> **Data for the task**:
====================
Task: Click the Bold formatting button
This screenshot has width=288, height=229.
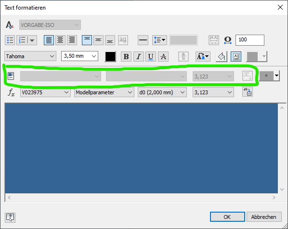Action: 126,56
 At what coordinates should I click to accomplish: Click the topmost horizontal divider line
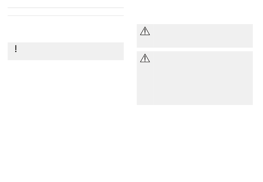pyautogui.click(x=66, y=8)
====================
> **Task description**:
Print the listing above in full, exactly as written. Omit any pictures.

> **Response to the task**:
Task: Click the Bold formatting button
This screenshot has width=288, height=229.
Action: 126,56
 At what coordinates should I click to accomplish: Click the topmost horizontal divider line
pyautogui.click(x=66, y=8)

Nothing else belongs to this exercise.